▶ [Task directions]: Collect all lines below with the string "will".

▶ [Input material]:
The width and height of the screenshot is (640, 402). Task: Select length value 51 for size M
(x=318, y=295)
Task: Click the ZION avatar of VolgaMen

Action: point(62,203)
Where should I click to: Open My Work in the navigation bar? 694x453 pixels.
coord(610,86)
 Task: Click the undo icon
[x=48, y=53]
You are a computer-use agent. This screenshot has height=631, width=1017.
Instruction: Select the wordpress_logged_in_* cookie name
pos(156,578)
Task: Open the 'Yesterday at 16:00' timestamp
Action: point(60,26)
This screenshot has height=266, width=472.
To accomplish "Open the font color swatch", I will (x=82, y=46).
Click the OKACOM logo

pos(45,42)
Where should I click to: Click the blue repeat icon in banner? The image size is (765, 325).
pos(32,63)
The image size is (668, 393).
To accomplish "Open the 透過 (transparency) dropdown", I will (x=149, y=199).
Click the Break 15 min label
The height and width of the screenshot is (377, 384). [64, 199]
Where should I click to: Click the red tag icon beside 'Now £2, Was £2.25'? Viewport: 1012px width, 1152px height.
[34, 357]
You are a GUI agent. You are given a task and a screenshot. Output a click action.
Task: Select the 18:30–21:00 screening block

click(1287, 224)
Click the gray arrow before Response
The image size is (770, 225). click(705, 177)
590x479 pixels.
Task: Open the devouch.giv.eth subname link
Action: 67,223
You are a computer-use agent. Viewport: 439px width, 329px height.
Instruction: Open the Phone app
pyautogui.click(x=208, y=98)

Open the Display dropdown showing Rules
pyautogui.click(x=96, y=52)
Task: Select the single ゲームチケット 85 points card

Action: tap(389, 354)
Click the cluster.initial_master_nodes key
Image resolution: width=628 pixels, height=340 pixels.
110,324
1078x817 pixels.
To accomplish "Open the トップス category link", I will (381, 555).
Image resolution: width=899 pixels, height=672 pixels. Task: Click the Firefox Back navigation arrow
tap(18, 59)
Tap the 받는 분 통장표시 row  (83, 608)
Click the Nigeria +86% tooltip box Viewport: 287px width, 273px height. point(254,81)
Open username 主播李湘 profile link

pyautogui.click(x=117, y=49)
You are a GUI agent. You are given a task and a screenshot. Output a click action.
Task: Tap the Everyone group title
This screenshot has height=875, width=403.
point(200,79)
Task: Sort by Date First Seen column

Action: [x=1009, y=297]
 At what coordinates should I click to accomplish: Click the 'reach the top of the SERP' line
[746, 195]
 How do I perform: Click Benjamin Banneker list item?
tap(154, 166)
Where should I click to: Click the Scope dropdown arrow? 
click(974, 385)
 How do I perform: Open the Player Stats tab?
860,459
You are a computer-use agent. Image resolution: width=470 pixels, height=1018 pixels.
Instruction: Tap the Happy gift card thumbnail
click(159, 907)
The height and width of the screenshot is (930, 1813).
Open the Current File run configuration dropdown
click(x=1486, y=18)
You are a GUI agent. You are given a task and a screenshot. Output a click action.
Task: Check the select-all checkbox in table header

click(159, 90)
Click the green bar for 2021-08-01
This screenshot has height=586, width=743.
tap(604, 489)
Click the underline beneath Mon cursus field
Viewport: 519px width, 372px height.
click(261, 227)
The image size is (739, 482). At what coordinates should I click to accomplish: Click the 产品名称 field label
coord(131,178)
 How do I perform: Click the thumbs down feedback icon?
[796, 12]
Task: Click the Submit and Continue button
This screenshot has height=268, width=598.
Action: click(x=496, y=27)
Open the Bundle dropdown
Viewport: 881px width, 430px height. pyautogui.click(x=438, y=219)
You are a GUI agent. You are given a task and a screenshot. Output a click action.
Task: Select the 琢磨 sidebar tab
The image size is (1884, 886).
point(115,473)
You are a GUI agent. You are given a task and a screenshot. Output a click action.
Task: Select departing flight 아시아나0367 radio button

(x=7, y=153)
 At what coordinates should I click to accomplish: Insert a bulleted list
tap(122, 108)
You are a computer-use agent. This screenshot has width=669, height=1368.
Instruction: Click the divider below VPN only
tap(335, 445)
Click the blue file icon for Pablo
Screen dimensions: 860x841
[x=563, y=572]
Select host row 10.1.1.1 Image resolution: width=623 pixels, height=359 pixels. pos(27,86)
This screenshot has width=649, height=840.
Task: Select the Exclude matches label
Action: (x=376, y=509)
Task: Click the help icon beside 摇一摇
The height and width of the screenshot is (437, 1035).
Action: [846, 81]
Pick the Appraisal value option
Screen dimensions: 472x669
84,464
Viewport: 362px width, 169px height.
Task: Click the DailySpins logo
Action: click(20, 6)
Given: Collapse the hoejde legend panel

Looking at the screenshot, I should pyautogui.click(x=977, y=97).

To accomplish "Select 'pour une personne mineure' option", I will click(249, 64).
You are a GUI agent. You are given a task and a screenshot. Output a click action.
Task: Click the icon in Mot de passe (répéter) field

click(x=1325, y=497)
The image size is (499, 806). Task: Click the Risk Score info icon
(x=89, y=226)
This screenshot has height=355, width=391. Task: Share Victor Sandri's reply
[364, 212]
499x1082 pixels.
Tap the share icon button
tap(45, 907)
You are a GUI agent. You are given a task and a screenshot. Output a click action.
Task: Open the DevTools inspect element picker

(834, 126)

▶ [Written solution]:
To accomplish "Open the font color swatch", I will (x=82, y=46).
To accomplish "Open the 透過 (transparency) dropdown", I will (x=149, y=199).
To accomplish "Open the トップス category link", I will (381, 555).
To accomplish "Select 'pour une personne mineure' option", I will click(249, 64).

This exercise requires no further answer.